What if we could ignore all the chatter about how to mend the screens on our smartphones and just let the screens do the fixing? Some analysts believe that reality is just around the corner. The UK-based technology research company CCS Insight said on Tuesday that leading smartphone makers are aiming to release self-healing screens by 2028.
The company released a booklet titled Predictions for 2024 and Beyond at the beginning of its three-day event, of which their forecast was just one. Within the next five years, the company predicted, displays that are “capable of repairing minor scratches and dents on their own” will make an appearance on “smartphones and other consumer electronics.”

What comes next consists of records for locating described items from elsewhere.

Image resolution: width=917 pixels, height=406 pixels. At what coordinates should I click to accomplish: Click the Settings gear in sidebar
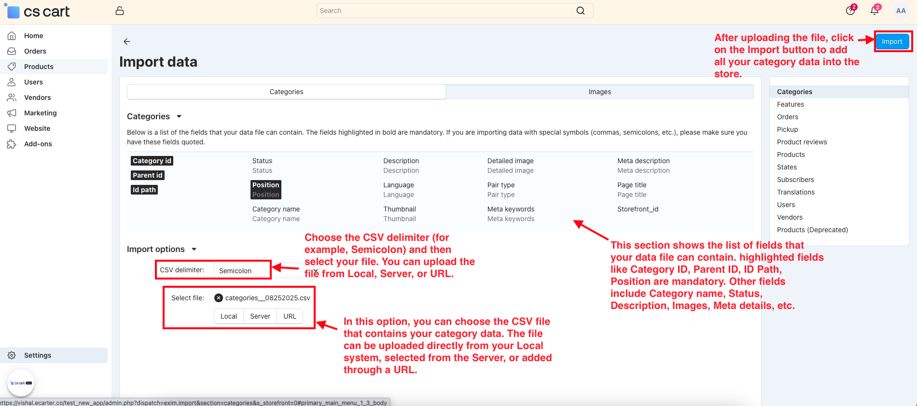(12, 355)
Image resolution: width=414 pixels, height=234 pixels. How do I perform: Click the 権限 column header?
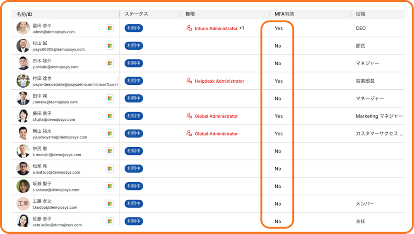click(190, 14)
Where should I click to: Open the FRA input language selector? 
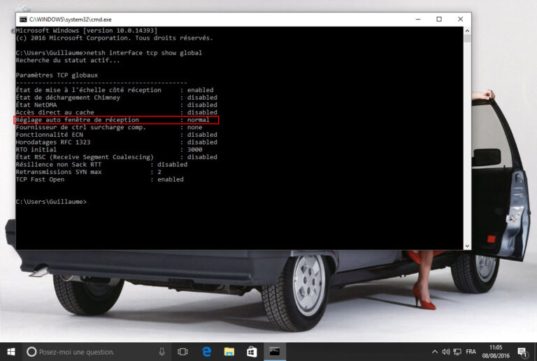[472, 352]
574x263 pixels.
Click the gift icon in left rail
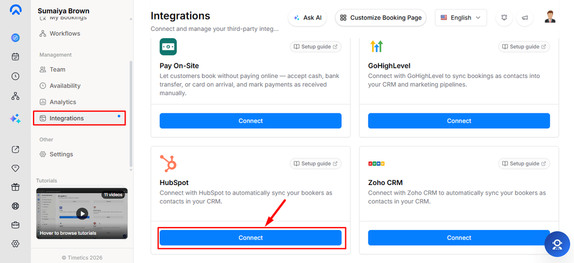point(15,187)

Although the technology is still in its infancy, it is still feasible. A group of engineers in Tokyo unintentionally produced a glass-like substance in 2017 that had the ability to mend cracks on its own. Other scientists have deliberately studied and created self-healing materials, such as pure metals and spacecraft hulls. Though not very successfully, the idea has been tried before by the consumer tech vertical: The G Flex, a curved smartphone from LG featuring a self-healing coating on all sides, was released in 2013. A few years later, Apple and Motorola submitted patents for related technologies, but neither company produced a corresponding product.
Self-healing materials, such as phone screens, are supposed to save expensive and time-consuming repairs while preventing broken pieces from ending up in landfills. So how does it operate? Manufacturers would use “a special material in the display, which reacts and forms a new layer of material to fill an imperfection when exposed to air,” according to CCS Insight. The other self-healing elements we discussed before like Rome’s 2,000-year-old walls—whose continued existence is attributed to their capacity to heal themselves—also operate on the same principle.

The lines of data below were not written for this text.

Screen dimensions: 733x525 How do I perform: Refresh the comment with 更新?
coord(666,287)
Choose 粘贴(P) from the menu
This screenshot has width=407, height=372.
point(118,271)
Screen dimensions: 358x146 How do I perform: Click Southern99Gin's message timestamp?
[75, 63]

Having stated that, it is imperative to establish reasonable expectations for the ensuing years. In most cases, self-healing screens cannot fix problems that you would typically take to a repair shop; if your screen is broken into pieces, you will need to get a new one. It’s also unclear which manufacturers may release self-healing smartphones first, according to CCS Insight. As a result, it’s unclear if your preferred smartphone brand will be able to patch up scratches on its own in the coming years.